Lucrecia handles many topics as a real master; the sexual awakening, the constant danger of living, the destructive consequences of misunderstood religion, middle-class decline, sexuality from a beautifully open-minded and limitless perspective, feminine fighting intuition… All these topics are included in a narrative universe that, as it comes from that remote provincialism, gives the cinematographic language its biggest universality.
But we are, above all, in front of an intelligent sort of films, with a camera on the alert placed very, very close to the characters, brilliantly capturing each shot and surrounding them in a sound that becomes a perfect and honest soundtrack.
Enjoy it.
La Ciénaga (Argentina, 2001)Directed and screenplay by: Lucrecia Martel
Production: Ana Aizenberg, Diego Guebel, José María Morales, Marta Parga, Mario Pergolini, Lita Stantic
Actors: Graciela Borges, Mercedes Morán, Juan Cruz Bordeu, Martín Adjemian
Durationn: 102’
In her first feature film, Lucrecia Martel uses raw and direct language to talk about the social reality of her country, Argentina. She paints a portrait of the interaction between two families, one of them rural and the other one urban. Mother of four and married to a husband that dries his hair, Tali lives in the city of La Ciénaga. She goes to her cousin Mecha’s country house to spend the summer near Rey Muerto (Dead King) town, in the country house La Mandrágora (a plant with old esoteric connotations). The boredom of provincial life, the drinks to liven up an infernal summer and the upsetting stillness of a place where nothing happens –but where everything could burst- hide behind all these symbolic images. Caught in a single, threatening place, the characters put up with an oppressive environment where rancor, class prejudice, distrust… emerge.

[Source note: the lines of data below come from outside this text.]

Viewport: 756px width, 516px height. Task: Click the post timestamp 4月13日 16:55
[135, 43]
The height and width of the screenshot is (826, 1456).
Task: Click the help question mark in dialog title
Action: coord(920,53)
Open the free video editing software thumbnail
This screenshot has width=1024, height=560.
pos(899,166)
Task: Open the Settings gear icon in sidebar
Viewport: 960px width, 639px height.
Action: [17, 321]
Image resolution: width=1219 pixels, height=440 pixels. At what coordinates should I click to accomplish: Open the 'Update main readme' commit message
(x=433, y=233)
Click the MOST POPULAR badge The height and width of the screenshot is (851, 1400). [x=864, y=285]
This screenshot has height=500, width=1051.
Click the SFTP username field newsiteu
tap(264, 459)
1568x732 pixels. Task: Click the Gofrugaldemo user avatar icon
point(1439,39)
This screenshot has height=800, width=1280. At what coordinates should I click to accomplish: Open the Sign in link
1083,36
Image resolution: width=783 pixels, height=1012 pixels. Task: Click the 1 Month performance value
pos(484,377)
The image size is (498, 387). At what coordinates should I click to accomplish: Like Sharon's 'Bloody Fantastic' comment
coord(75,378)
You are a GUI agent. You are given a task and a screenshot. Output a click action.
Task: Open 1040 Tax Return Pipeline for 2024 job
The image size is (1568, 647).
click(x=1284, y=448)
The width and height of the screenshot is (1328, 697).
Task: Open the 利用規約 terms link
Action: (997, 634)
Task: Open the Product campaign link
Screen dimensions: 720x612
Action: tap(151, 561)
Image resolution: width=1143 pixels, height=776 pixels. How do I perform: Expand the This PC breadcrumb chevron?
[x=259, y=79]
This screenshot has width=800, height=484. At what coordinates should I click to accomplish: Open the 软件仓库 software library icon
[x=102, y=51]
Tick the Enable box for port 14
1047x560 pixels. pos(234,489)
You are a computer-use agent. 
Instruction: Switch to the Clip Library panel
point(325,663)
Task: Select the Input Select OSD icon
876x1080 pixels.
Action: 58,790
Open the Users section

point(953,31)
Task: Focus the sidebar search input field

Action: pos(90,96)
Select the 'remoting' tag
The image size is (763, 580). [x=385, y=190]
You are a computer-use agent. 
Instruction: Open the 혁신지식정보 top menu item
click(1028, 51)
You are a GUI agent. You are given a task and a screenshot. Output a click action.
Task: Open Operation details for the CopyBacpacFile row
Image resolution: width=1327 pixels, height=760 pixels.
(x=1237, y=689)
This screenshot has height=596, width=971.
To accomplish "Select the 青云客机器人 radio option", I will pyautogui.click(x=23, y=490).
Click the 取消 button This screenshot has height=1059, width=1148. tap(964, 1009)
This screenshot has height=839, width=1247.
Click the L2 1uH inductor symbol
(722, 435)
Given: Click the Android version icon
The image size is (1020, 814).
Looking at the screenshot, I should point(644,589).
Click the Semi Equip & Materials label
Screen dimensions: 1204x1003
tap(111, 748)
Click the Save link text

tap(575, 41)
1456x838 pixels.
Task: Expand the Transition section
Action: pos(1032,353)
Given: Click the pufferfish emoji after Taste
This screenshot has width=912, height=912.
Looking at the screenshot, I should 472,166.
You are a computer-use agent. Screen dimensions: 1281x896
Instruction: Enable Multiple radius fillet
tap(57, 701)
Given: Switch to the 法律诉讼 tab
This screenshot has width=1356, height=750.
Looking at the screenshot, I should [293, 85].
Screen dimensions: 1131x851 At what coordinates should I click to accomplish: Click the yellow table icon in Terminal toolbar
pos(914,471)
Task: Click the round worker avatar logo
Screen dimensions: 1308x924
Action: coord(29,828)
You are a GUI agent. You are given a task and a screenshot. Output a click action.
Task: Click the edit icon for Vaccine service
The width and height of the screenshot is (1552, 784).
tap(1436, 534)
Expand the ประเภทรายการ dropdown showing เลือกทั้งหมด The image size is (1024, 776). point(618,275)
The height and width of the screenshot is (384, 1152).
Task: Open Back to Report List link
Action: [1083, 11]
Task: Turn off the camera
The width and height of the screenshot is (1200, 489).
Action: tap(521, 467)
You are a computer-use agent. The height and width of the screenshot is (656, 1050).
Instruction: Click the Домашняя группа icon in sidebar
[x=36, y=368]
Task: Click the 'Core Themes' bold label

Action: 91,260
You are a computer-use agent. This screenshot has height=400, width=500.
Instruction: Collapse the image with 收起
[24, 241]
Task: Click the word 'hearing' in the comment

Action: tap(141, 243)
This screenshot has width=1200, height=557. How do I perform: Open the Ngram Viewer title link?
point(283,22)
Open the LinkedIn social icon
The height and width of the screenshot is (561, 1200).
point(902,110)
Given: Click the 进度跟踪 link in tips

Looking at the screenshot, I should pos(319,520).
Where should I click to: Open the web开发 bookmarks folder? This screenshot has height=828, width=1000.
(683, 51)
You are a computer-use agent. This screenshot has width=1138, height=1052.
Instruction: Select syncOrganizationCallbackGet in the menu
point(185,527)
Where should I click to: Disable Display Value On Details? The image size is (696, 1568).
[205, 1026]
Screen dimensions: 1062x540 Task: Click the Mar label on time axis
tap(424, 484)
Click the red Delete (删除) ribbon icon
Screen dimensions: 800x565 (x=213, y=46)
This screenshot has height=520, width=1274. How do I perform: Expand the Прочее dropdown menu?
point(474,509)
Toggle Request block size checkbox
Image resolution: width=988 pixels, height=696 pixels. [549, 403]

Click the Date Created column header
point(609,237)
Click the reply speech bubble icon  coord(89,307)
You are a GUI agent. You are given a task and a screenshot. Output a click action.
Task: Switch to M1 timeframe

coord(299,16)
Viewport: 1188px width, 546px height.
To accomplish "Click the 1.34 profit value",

La niña santa (Argentina, España, Italia, 2004)Directed and Screenplay: Lucrecia Martel
Producers: Lita Stantic
Executive Producers: Pedro Almodóvar, Agustín Almodóvar, Esther García
Cast: Mercedes Morán, Carlos Belloso, Alejandro Urdapilleta, María Alche, Julieta Zylberberg
Duration: 78’
Amalia lives in a small town in northern Argentina. An otorhinolaryngology conference takes place at the hotel spa where her mother and uncle work. During a street riot a man leans on Amalia in a distracted way but sexually suggestive at the same time. Later, she realizes that he is one is one of the famous attendees of the conference. Amalia spies him and sees that he is seducing her own mother. Immersed in her own adolescent doubts regarding the sense of life, she decides to save the man’s live from perdition. This unknown man’s life is a the edge of destruction…
In her second feature film, Lucrecia Martel handles perfectly the dialogue, suspense, lighting, and once again she shows us a hyper realistic portrait of the cross generation and provincial life of her own country.